Prove $\beta \vdash \alpha \rightarrow \beta$ using Cut, DT, IE, RAA and PIP How am I proving this from Machover's text using Cut, DT, IE, RAA, and PIP. Does it involve using (i) $\lnot\alpha \vdash \alpha \rightarrow \beta$? For (i) I assumed $\lnot\alpha and \alpha$ then using IE to introduce $\beta$ and DT to finish off but here I don't know how to reach cleaner end form I've tried assuming $\lnot\alpha$ and referring to (i) to get the conditional but how do I get rid of $\lnot\alpha$ to end in a form I can use DT on $\beta$ 
CUT: $\alpha \vdash \beta$ and $\beta \vdash \phi$ then $\alpha \vdash \phi$
DT: $\phi, \alpha \vdash \beta$ then $\phi \vdash \alpha \rightarrow \beta$
IE: $\Gamma \vdash$ then $\Gamma \vdash \beta$
RAA: $\Gamma, \alpha \vdash$ then $\Gamma \vdash \lnot\alpha$
PIP: $\Gamma, \lnot\alpha\vdash$ then $\Gamma\vdash\alpha$
 A: The proof presupposes a deducibility relation [see page 117] for which the basic properties hold.
In addition, we assume to have the Deduction Theorem available (as well as some additional rules).
See Problem 7.4 [page 124] :

Let $\vdash^*$ be the deducibility relation in a calculus that has modus ponens as a - not necessarily sole - rule of inference.
Show that if $\text {Cut}$ and $\text {DT}$ hold for $\vdash^*$, then $\vdash^* \alpha \to (\beta \to \alpha)$ [...].

Thus :

$\alpha, \beta \vdash^* \alpha$;

$\beta \vdash^* \alpha \to \beta$ --- from 1) by $\text {DT}$.

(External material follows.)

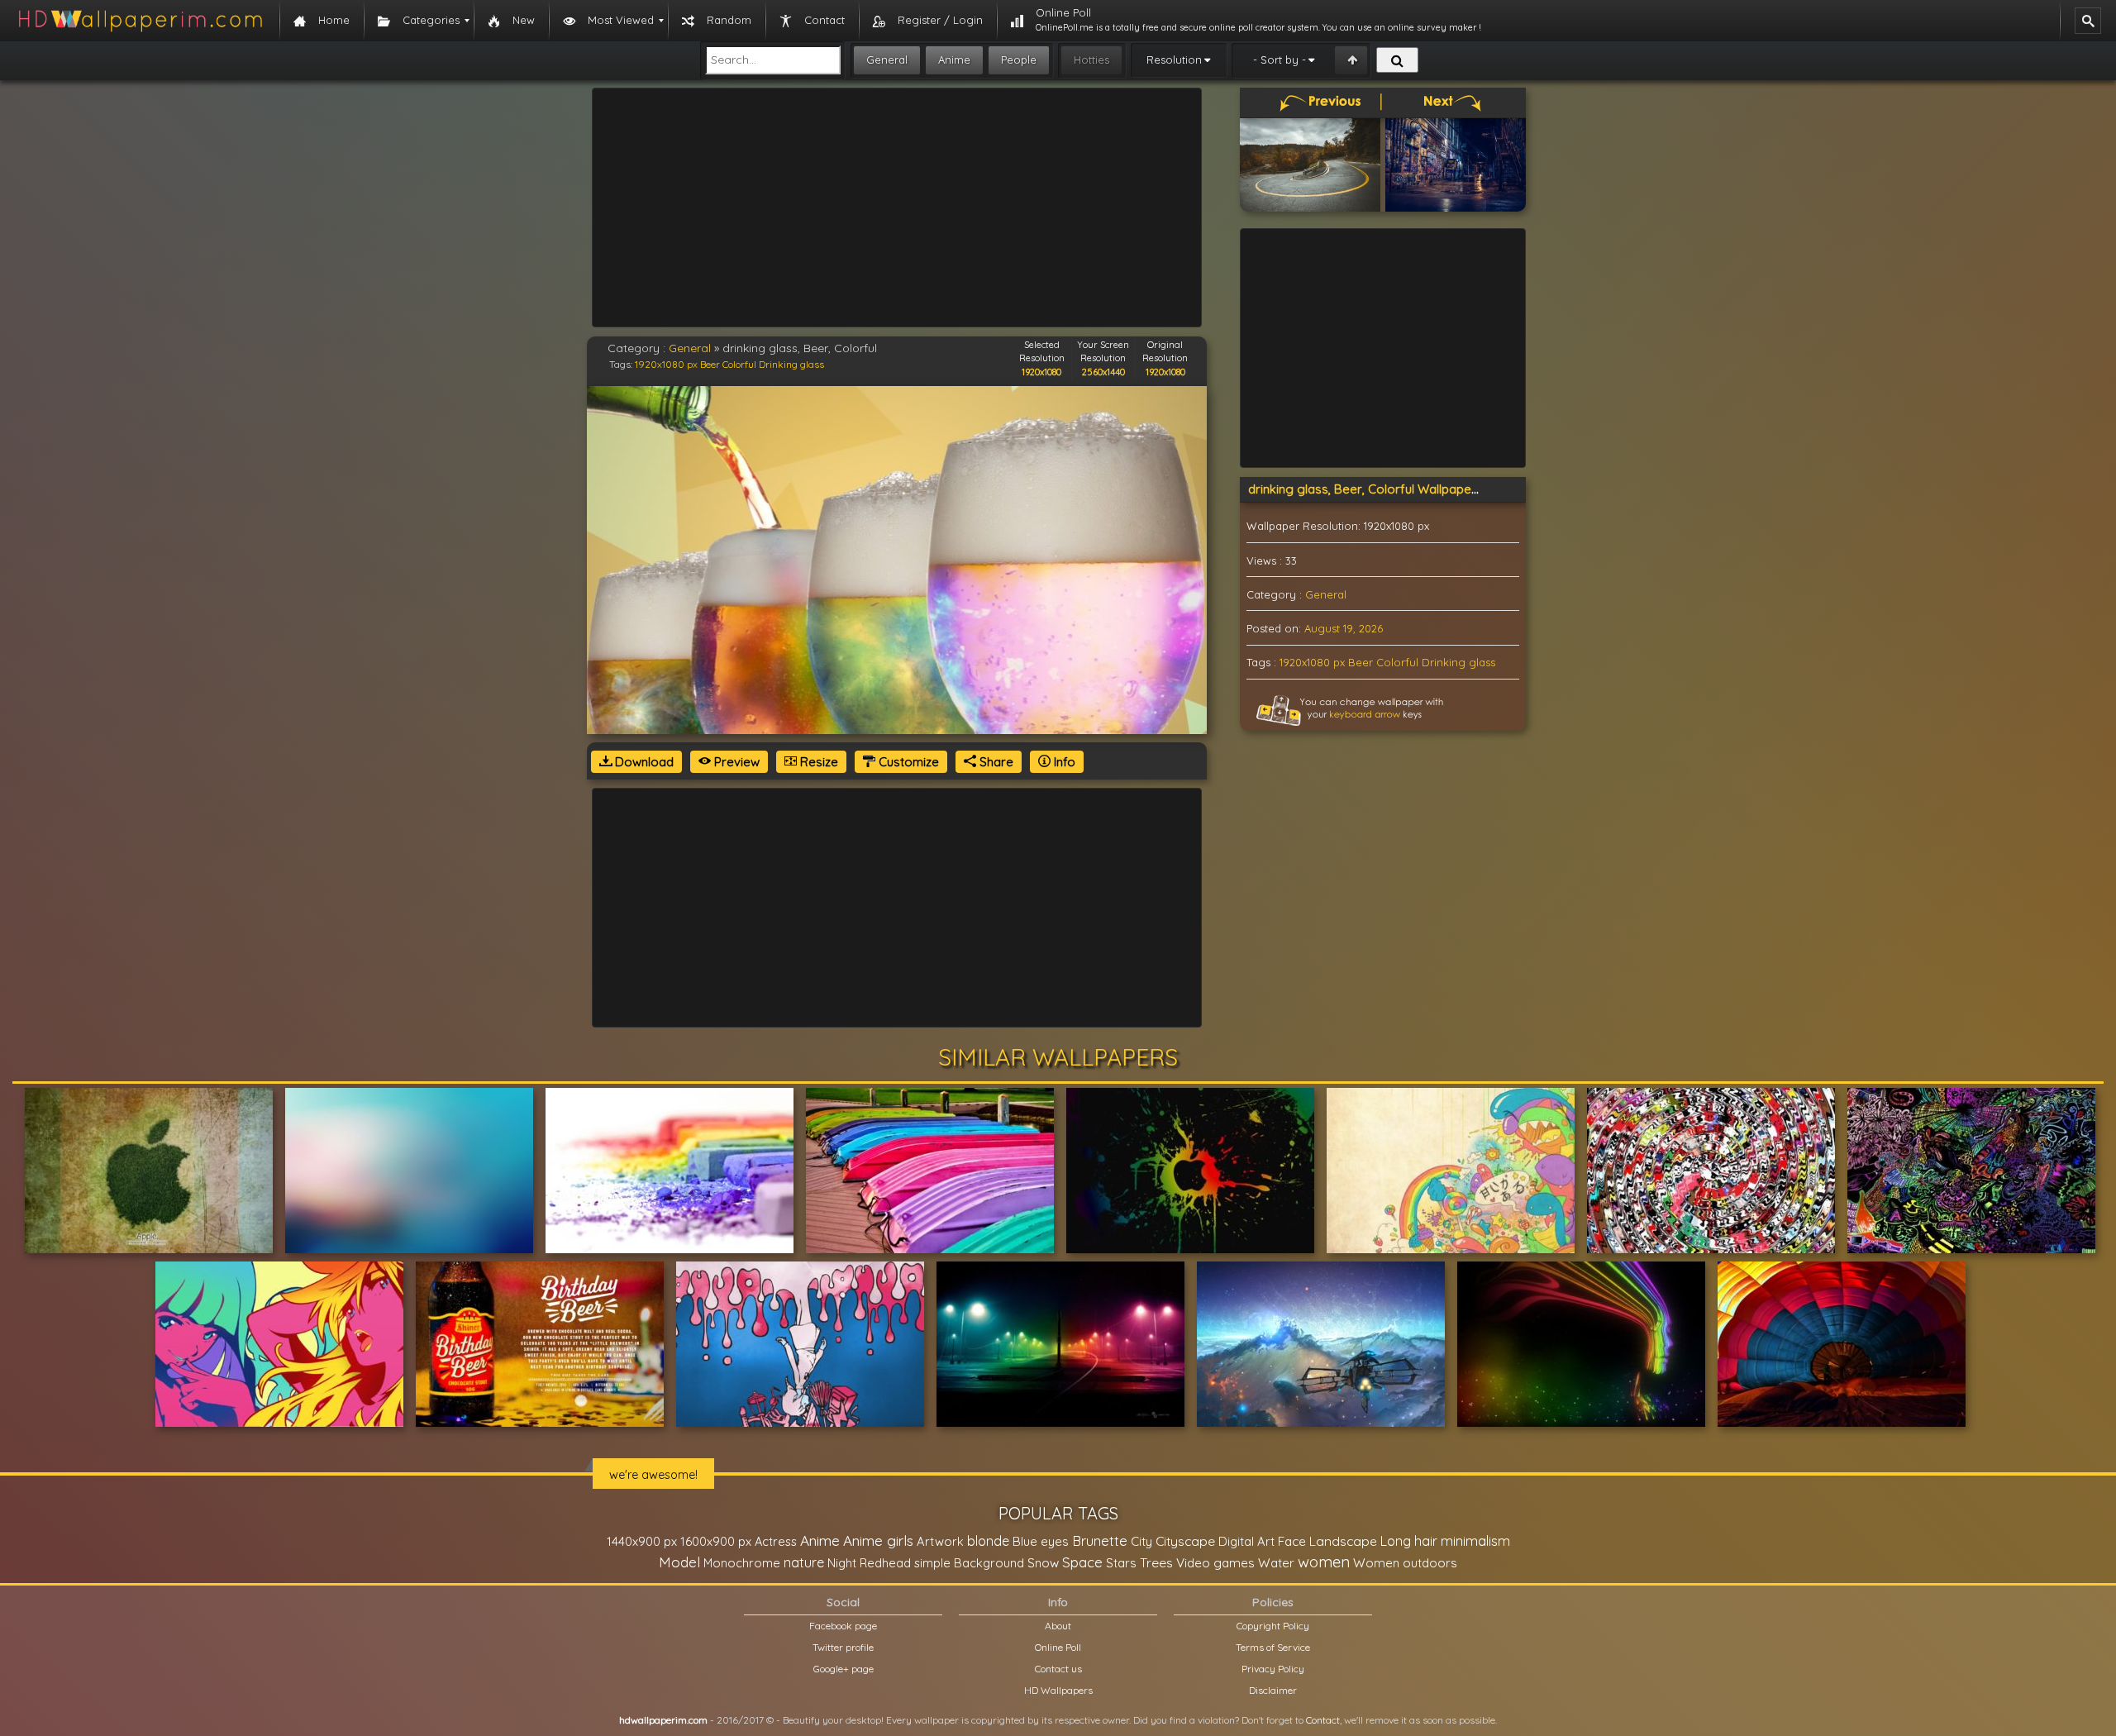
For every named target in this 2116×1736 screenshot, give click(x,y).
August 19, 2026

With a further application of $\text {DT}$ we will have $\vdash^* \beta \to (\alpha \to \beta)$, i.e. Axiom scheme i of $\vdash_0$ system [ref. page 117].
Finally consider Problem 8.18 [page 128], where system $\vdash^*$ has modus ponens as well as $\text {Cut}, \text {DT}, \text {IE}$ and $\text {PIP}$. The problem asks to derive Peirce's law, that amounts to conclude the proof that the system $\vdash^*$ is complete for classical logic.